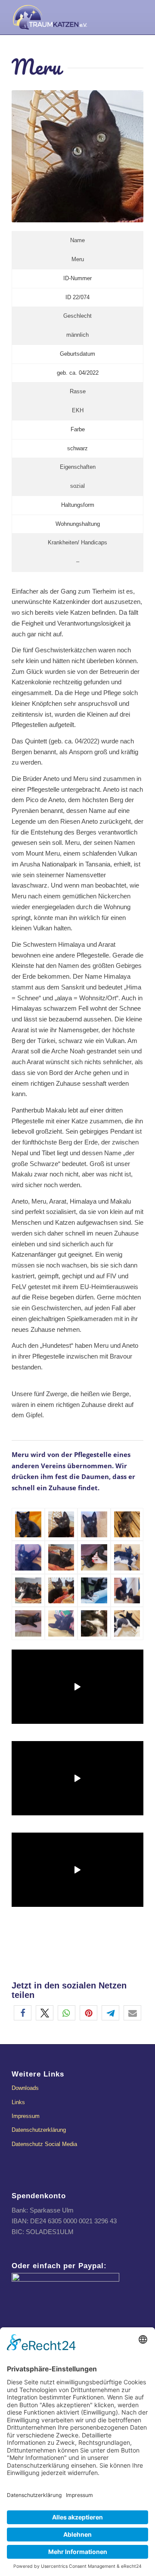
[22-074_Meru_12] (28, 1623)
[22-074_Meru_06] (127, 1623)
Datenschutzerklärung (39, 2130)
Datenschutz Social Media (44, 2144)
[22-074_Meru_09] (94, 1623)
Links (18, 2102)
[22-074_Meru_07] (28, 1590)
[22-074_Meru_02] (61, 1524)
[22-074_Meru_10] (127, 1524)
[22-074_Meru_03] (61, 1590)
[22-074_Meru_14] (127, 1590)
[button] (22, 2012)
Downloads (25, 2088)
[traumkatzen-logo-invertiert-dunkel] (64, 17)
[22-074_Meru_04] (94, 1524)
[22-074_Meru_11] (61, 1623)
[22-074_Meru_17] (94, 1590)
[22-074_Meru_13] (28, 1557)
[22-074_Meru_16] (94, 1557)
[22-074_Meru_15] (127, 1557)
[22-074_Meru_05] (61, 1557)
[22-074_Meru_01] (28, 1524)
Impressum (26, 2116)
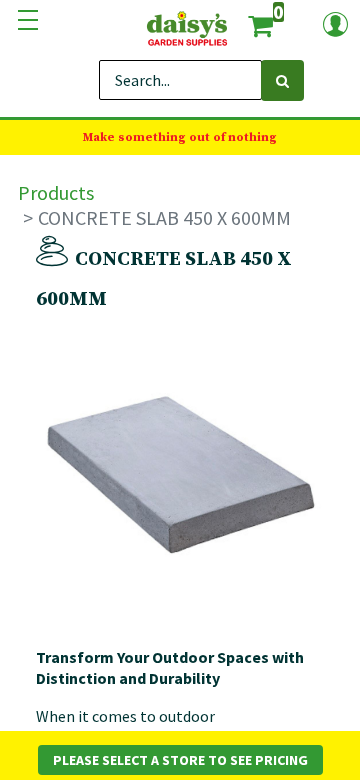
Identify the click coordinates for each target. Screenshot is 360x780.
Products (56, 192)
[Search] (282, 80)
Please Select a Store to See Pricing (180, 760)
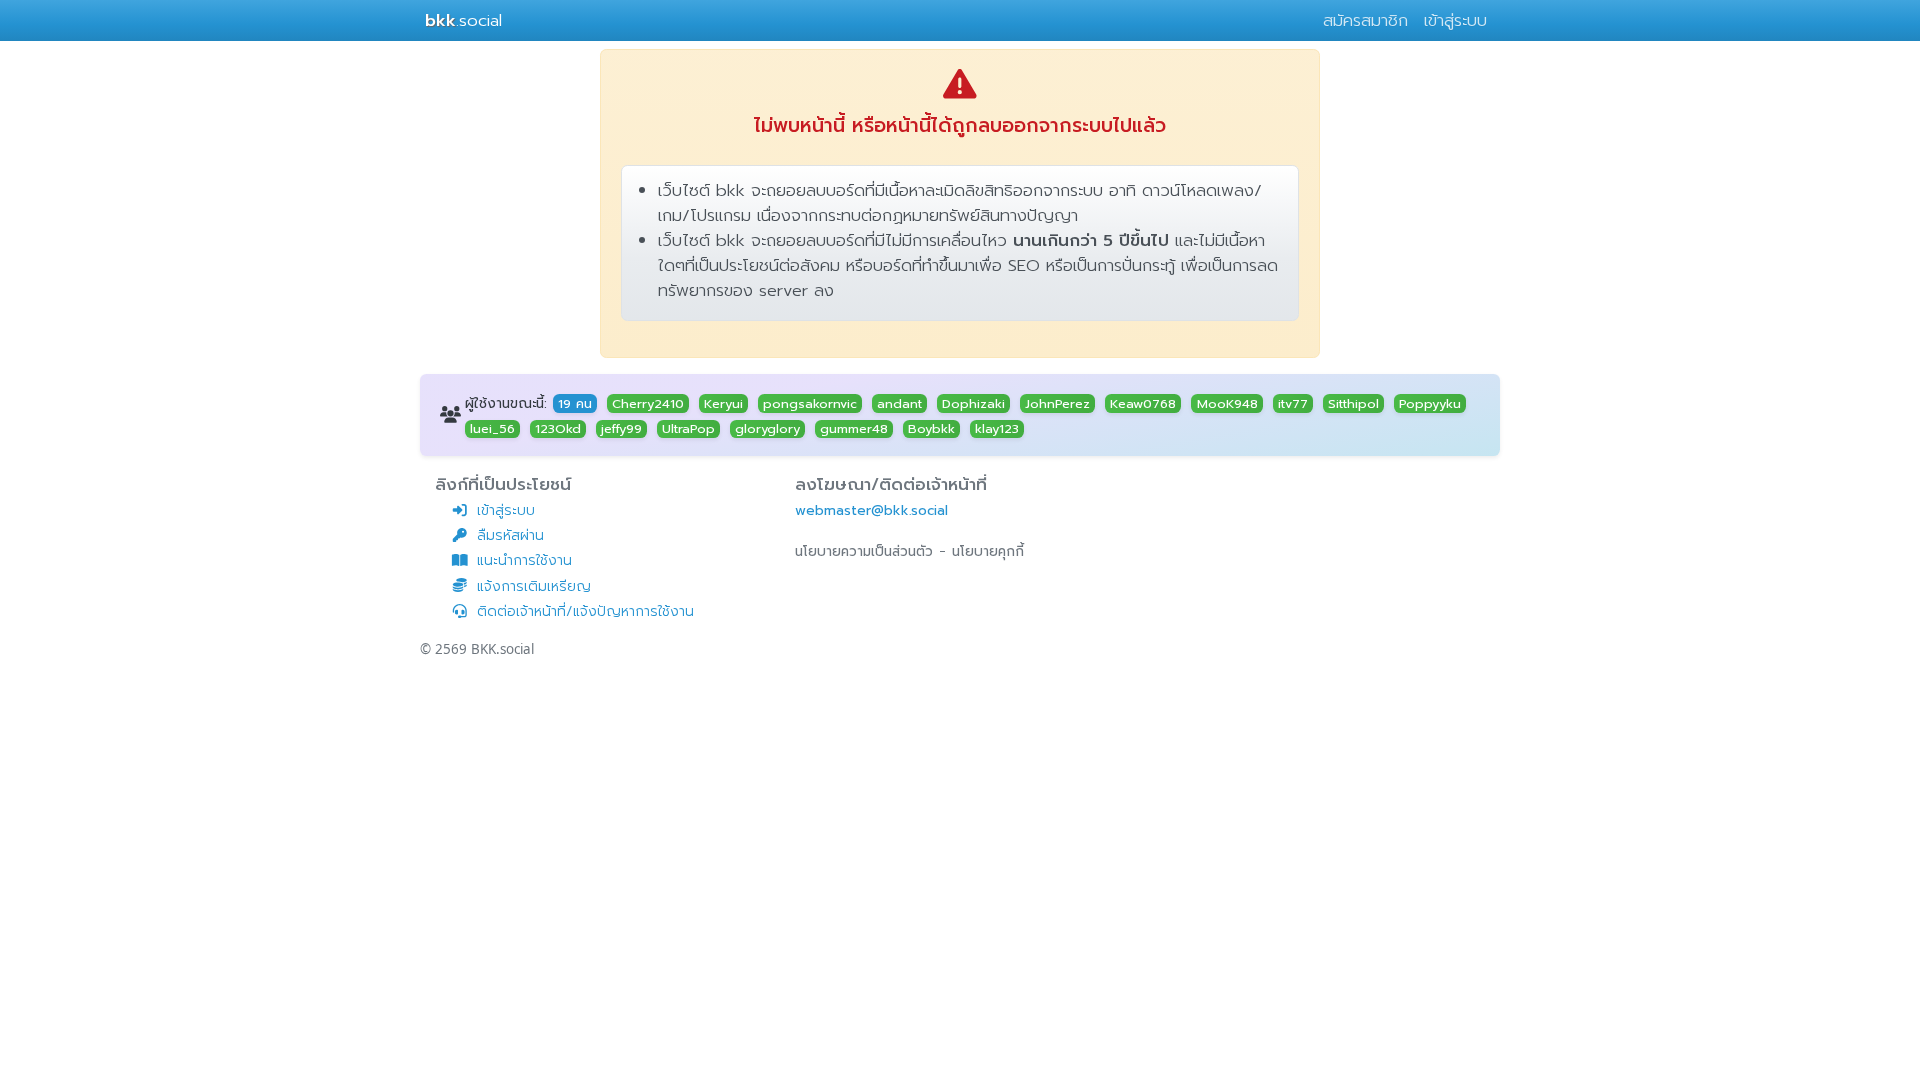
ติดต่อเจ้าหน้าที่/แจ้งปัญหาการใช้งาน (585, 611)
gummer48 (854, 429)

> [Work order]: Output exactly the lines above, beginning at the one with "[22-074_Meru_03] (61, 1590)" and stopping after the one with "Products (56, 192)". Pictures are to be omitted.

> [Answer section]:
[22-074_Meru_03] (61, 1590)
[22-074_Meru_14] (127, 1590)
[button] (22, 2012)
Downloads (25, 2088)
[traumkatzen-logo-invertiert-dunkel] (64, 17)
[22-074_Meru_04] (94, 1524)
[22-074_Meru_11] (61, 1623)
[22-074_Meru_17] (94, 1590)
[22-074_Meru_13] (28, 1557)
[22-074_Meru_16] (94, 1557)
[22-074_Meru_15] (127, 1557)
[22-074_Meru_05] (61, 1557)
[22-074_Meru_01] (28, 1524)
Impressum (26, 2116)
Identify the click coordinates for each target. Screenshot is 360x780.
Products (56, 192)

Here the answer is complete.